Problem to work on — A faithful, word-for-word copy of the data below is required, without pictures.

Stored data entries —
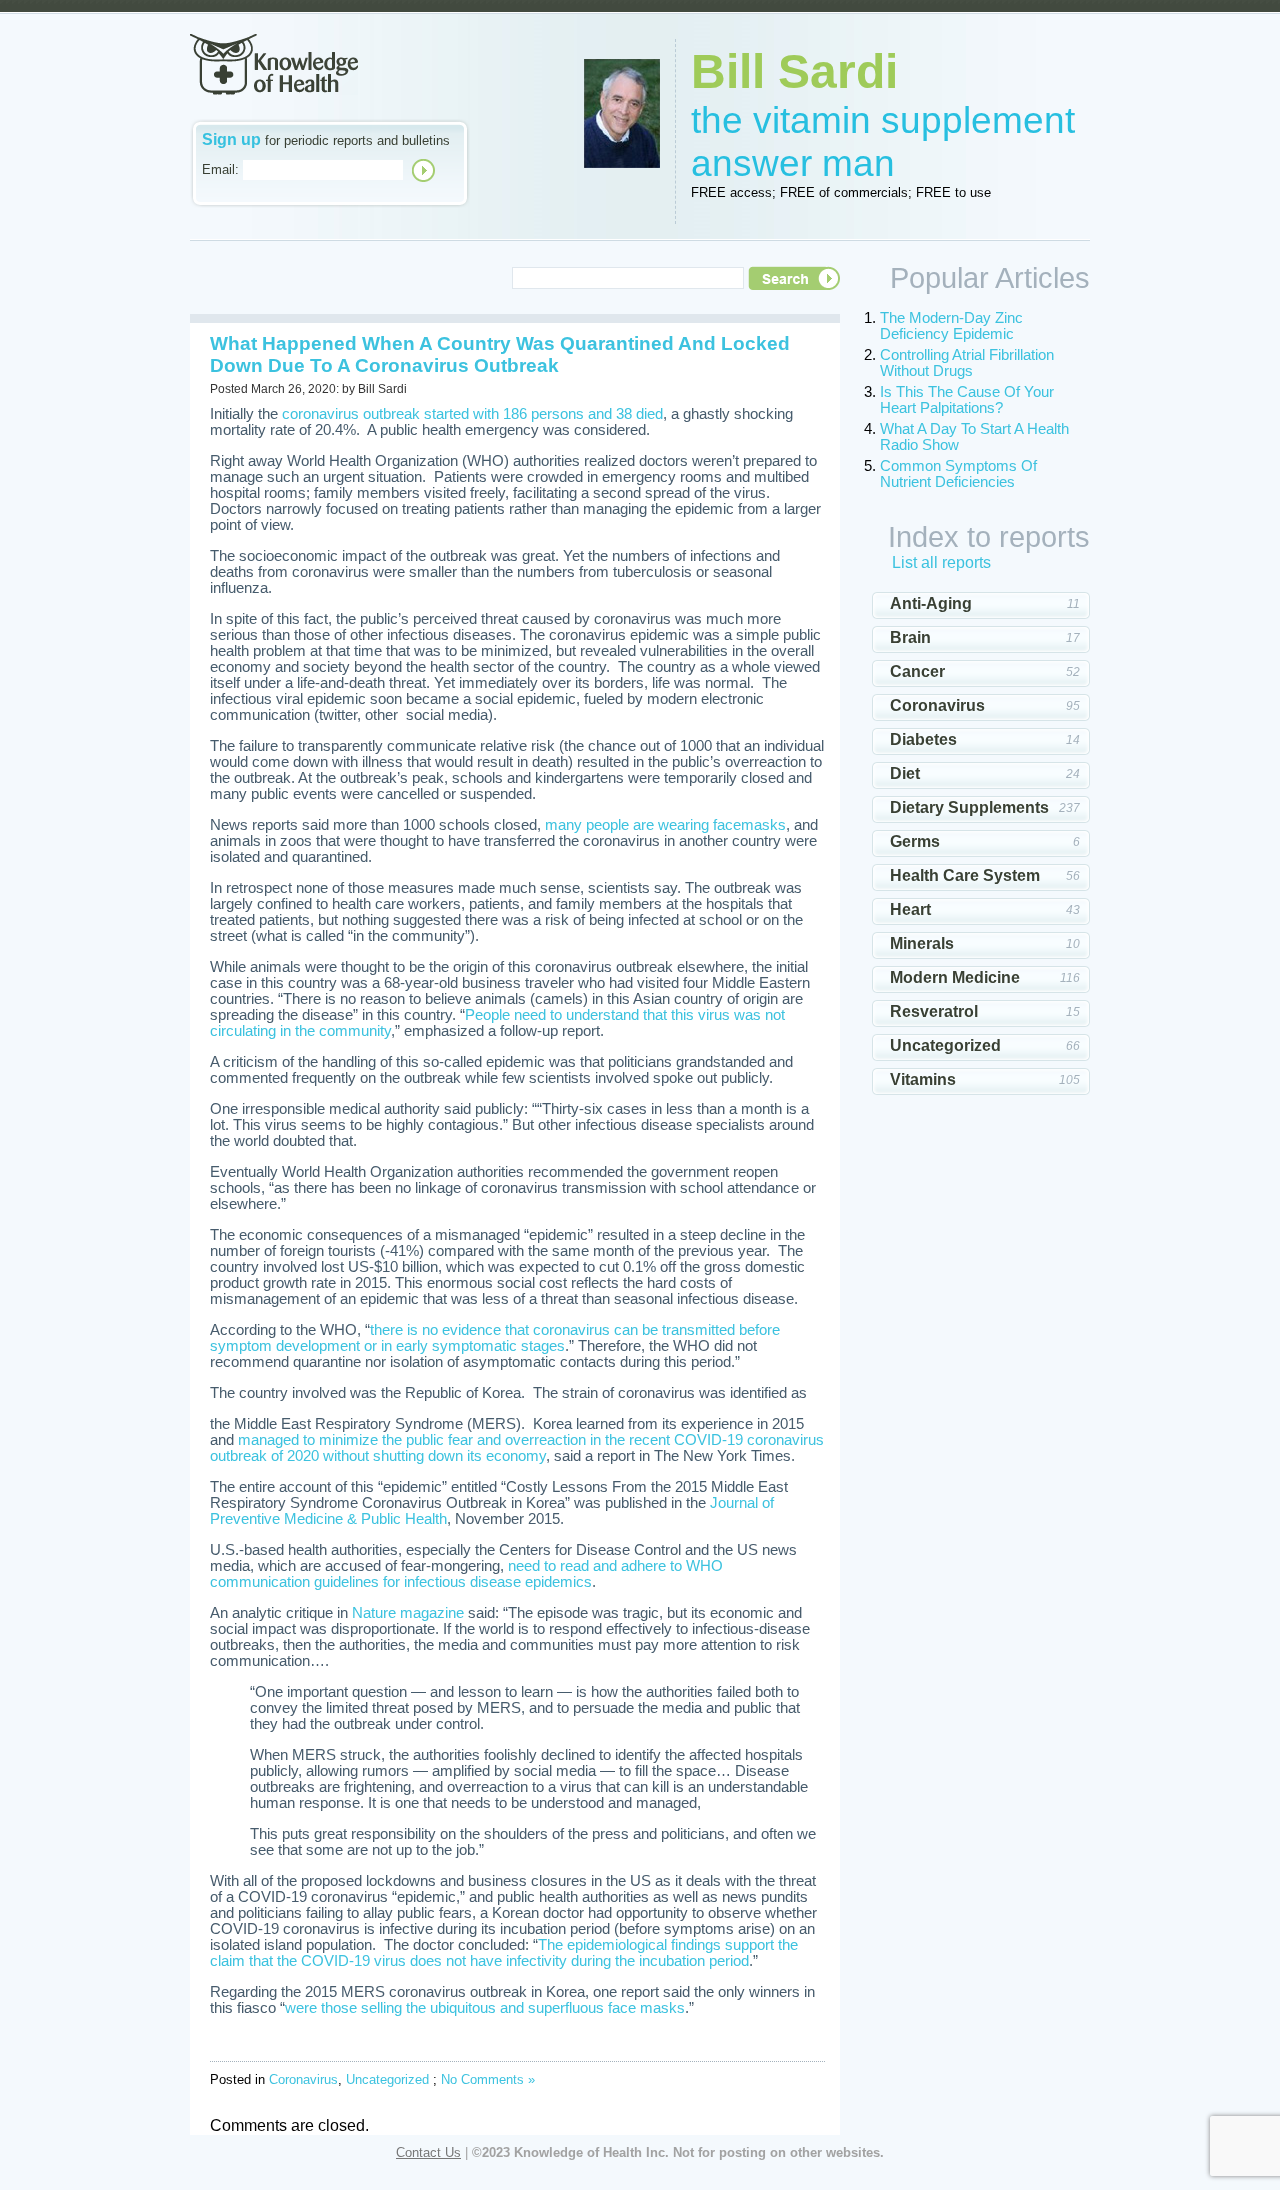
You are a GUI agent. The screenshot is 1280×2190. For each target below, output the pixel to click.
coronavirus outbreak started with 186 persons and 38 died (472, 414)
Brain (910, 637)
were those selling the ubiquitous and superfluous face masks (485, 2008)
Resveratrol (934, 1011)
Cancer (917, 671)
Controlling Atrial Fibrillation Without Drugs (967, 363)
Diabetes (923, 739)
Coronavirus (303, 2079)
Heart (910, 909)
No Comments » (488, 2079)
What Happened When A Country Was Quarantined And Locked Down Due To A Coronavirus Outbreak (500, 354)
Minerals (922, 943)
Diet (905, 773)
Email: (220, 169)
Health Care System (965, 875)
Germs (915, 841)
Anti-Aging (931, 603)
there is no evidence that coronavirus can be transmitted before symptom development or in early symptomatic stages (495, 1338)
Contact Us (428, 2152)
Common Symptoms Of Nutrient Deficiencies (958, 474)
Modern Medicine (955, 977)
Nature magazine (408, 1613)
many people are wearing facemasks (665, 825)
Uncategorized (387, 2079)
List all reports (941, 562)
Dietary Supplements (969, 807)
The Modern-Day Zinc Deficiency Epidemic (951, 326)
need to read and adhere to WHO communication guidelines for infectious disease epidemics (466, 1574)
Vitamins (923, 1079)
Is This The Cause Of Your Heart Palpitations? (967, 400)
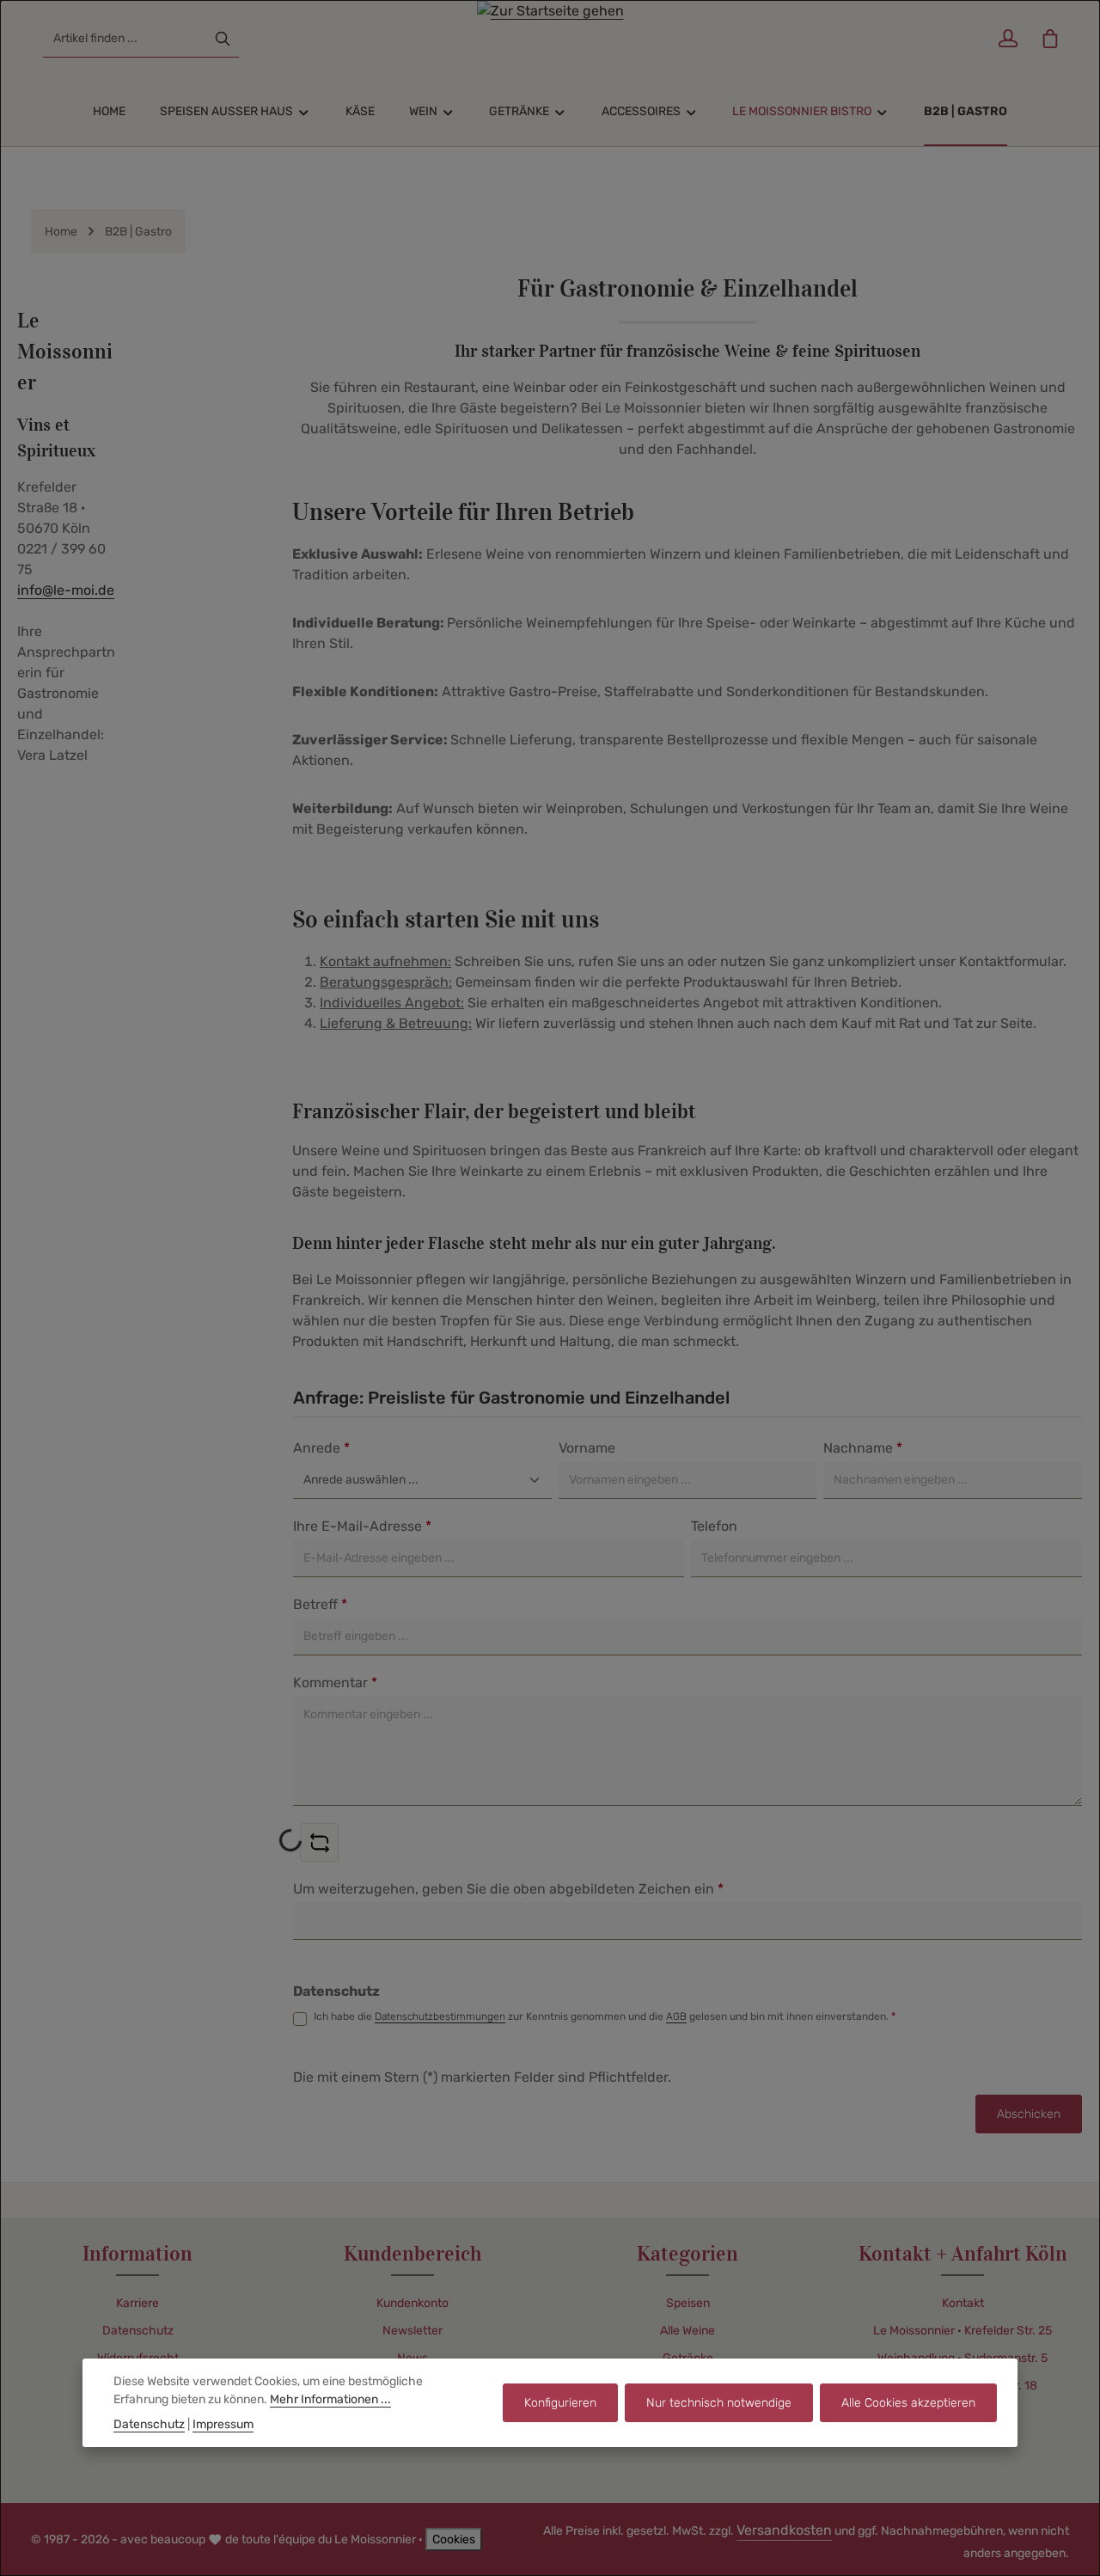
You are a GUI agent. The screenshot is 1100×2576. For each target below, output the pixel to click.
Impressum (223, 2424)
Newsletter (412, 2330)
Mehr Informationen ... (330, 2399)
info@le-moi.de (65, 590)
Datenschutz (138, 2330)
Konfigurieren (560, 2402)
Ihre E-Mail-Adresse (362, 1526)
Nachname (862, 1448)
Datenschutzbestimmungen (440, 2016)
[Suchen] (222, 39)
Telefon (714, 1526)
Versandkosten (784, 2530)
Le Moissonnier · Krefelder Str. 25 (962, 2330)
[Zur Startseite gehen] (550, 38)
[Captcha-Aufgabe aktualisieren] (319, 1842)
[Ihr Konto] (1007, 39)
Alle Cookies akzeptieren (908, 2402)
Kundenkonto (412, 2303)
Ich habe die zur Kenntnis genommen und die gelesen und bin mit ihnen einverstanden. (604, 2016)
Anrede (321, 1448)
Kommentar (335, 1682)
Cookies (453, 2539)
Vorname (587, 1448)
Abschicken (1028, 2114)
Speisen (688, 2303)
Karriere (137, 2303)
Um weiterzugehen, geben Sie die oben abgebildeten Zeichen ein (508, 1889)
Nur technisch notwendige (718, 2402)
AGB (676, 2016)
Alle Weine (687, 2330)
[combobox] (125, 39)
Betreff (320, 1604)
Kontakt (963, 2303)
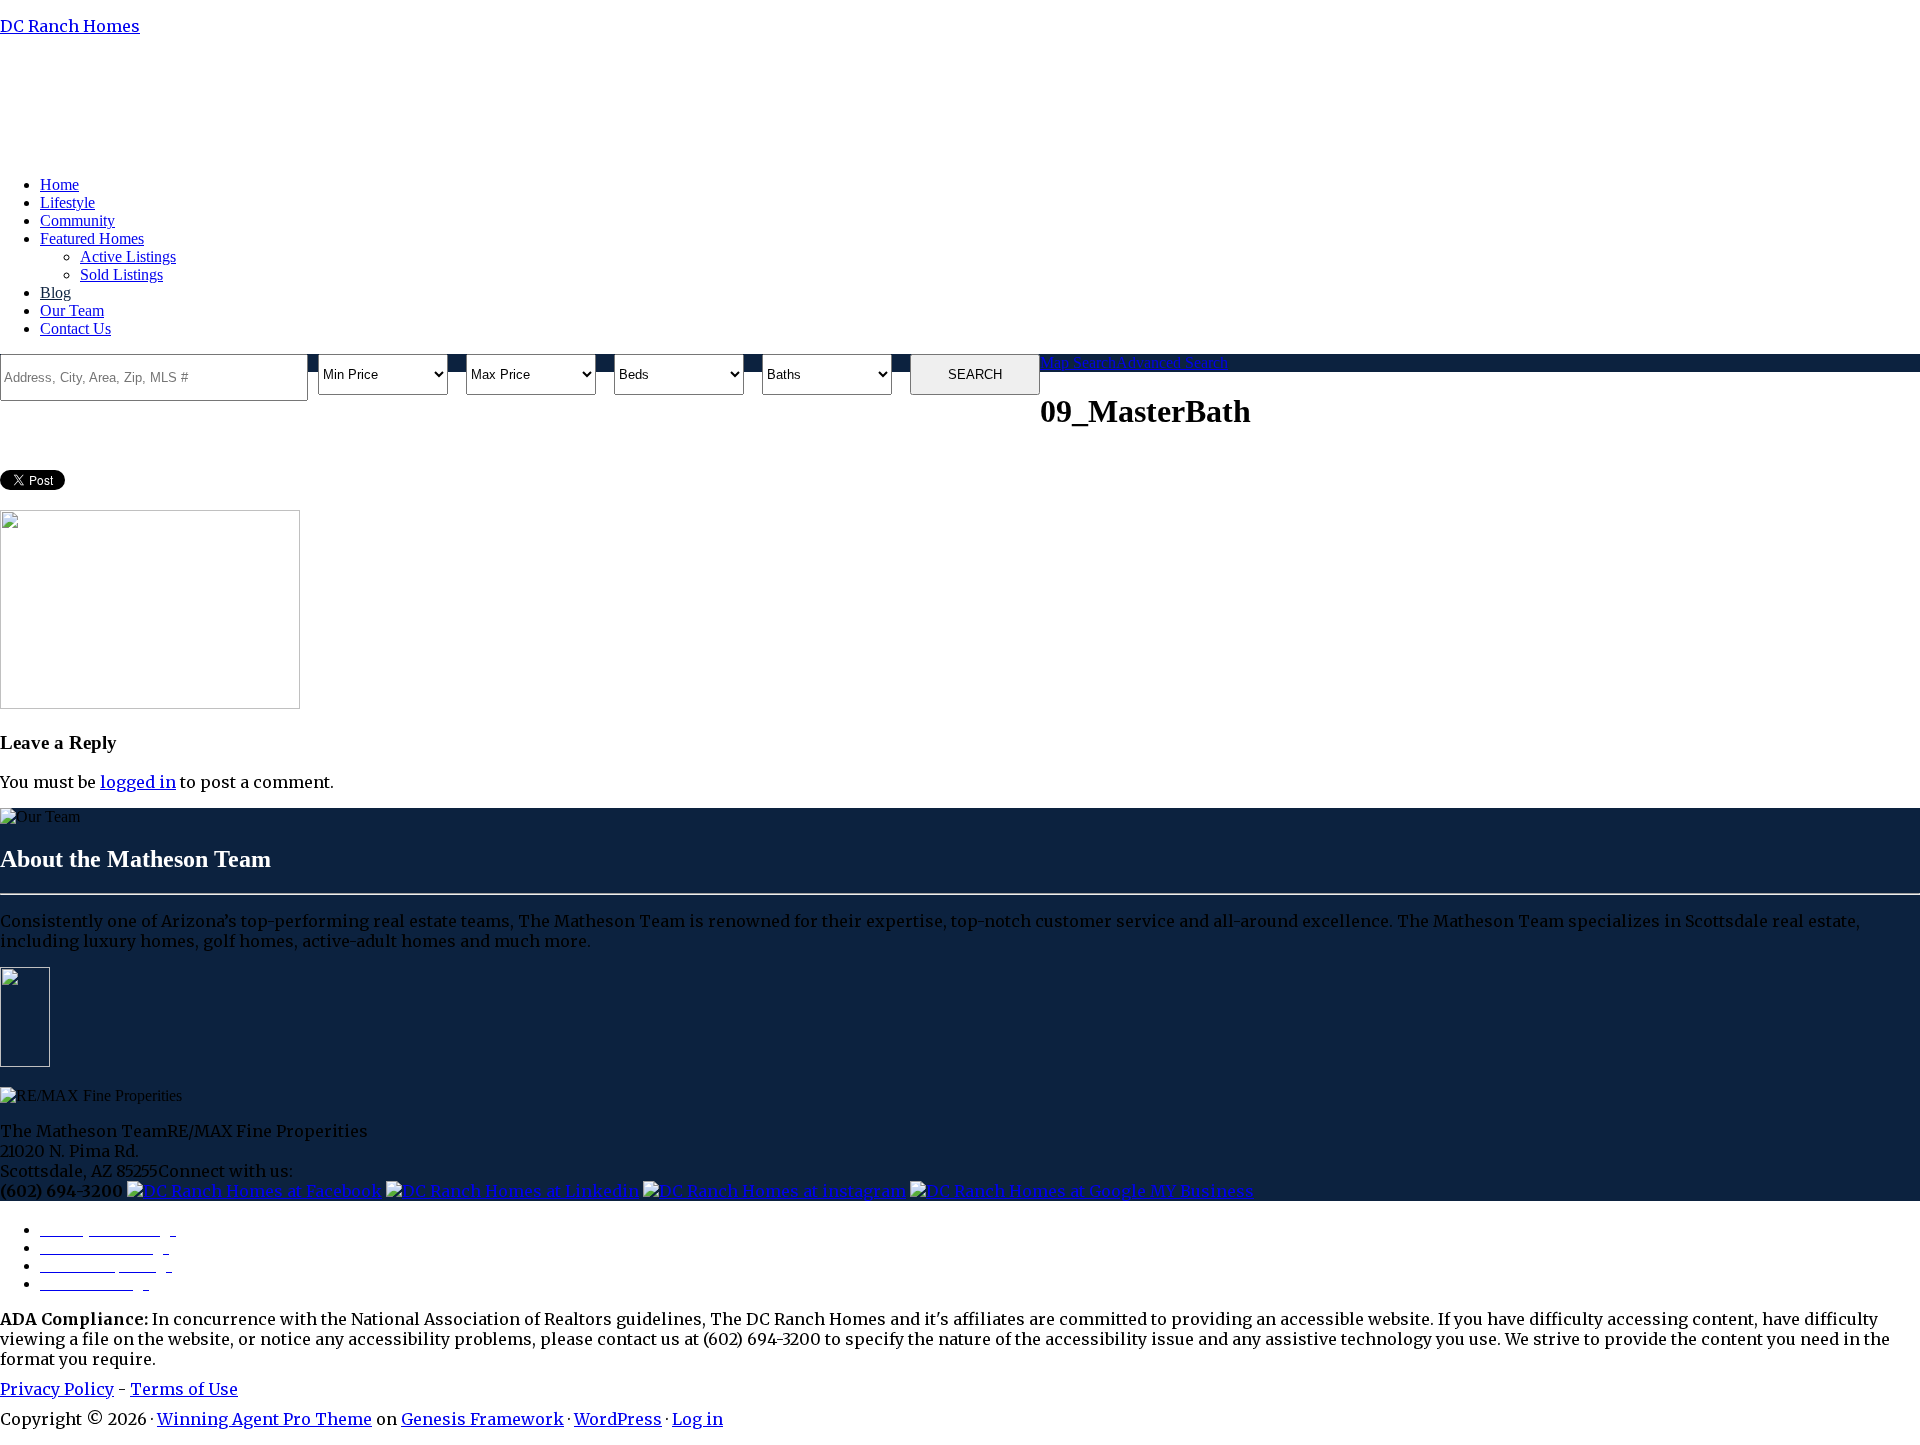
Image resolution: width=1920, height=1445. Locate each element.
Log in (697, 1419)
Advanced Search (1172, 362)
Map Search (1078, 362)
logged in (138, 782)
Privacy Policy (57, 1389)
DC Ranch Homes (70, 26)
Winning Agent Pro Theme (264, 1419)
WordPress (618, 1419)
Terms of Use (184, 1389)
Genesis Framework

Problem solution —
You are a GUI agent. The screenshot is 1280×2190. For each target below, output the pixel to click.
coronavirus outbreak started with 186 persons and 38 died (472, 414)
Brain (910, 637)
were those selling the ubiquitous and superfluous face masks (485, 2008)
Resveratrol (934, 1011)
Cancer (917, 671)
Controlling Atrial Fibrillation Without Drugs (967, 363)
Diabetes (923, 739)
Coronavirus (303, 2079)
Heart (910, 909)
No Comments » (488, 2079)
What Happened When A Country Was Quarantined And Locked Down Due To A Coronavirus Outbreak (500, 354)
Minerals (922, 943)
Diet (905, 773)
Email: (220, 169)
Health Care System (965, 875)
Germs (915, 841)
Anti-Aging (931, 603)
there is no evidence that coronavirus can be transmitted before symptom development or in early symptomatic stages (495, 1338)
Contact Us (428, 2152)
Common Symptoms Of Nutrient Deficiencies (958, 474)
Modern Medicine (955, 977)
Nature magazine (408, 1613)
many people are wearing facemasks (665, 825)
Uncategorized (387, 2079)
List all reports (941, 562)
Dietary Supplements (969, 807)
The Modern-Day Zinc Deficiency Epidemic (951, 326)
need to read and adhere to WHO communication guidelines for infectious disease epidemics (466, 1574)
Vitamins (923, 1079)
Is This The Cause Of Your Heart Palpitations? (967, 400)
You are a GUI agent. The screenshot is 1100×2576. For each target below, output the pixel to click.
Impressum (223, 2424)
Newsletter (412, 2330)
Mehr Informationen ... (330, 2399)
info@le-moi.de (65, 590)
Datenschutz (138, 2330)
Konfigurieren (560, 2402)
Ihre E-Mail-Adresse (362, 1526)
Nachname (862, 1448)
Datenschutzbestimmungen (440, 2016)
[Suchen] (222, 39)
Telefon (714, 1526)
Versandkosten (784, 2530)
Le Moissonnier · Krefelder Str. 25 (962, 2330)
[Zur Startseite gehen] (550, 38)
[Captcha-Aufgabe aktualisieren] (319, 1842)
[Ihr Konto] (1007, 39)
Alle Cookies akzeptieren (908, 2402)
Kundenkonto (412, 2303)
Ich habe die zur Kenntnis genommen und die gelesen und bin mit ihnen einverstanden. (604, 2016)
Anrede (321, 1448)
Kommentar (335, 1682)
Cookies (453, 2539)
Vorname (587, 1448)
Abschicken (1028, 2114)
Speisen (688, 2303)
Karriere (137, 2303)
Um weiterzugehen, geben Sie die oben abgebildeten Zeichen ein (508, 1889)
Nur technisch notwendige (718, 2402)
AGB (676, 2016)
Alle Weine (687, 2330)
[combobox] (125, 39)
Betreff (320, 1604)
Kontakt (963, 2303)
Image resolution: width=1920, height=1445. Locate each element.
Log in (697, 1419)
Advanced Search (1172, 362)
Map Search (1078, 362)
logged in (138, 782)
Privacy Policy (57, 1389)
DC Ranch Homes (70, 26)
Winning Agent Pro Theme (264, 1419)
WordPress (618, 1419)
Terms of Use (184, 1389)
Genesis Framework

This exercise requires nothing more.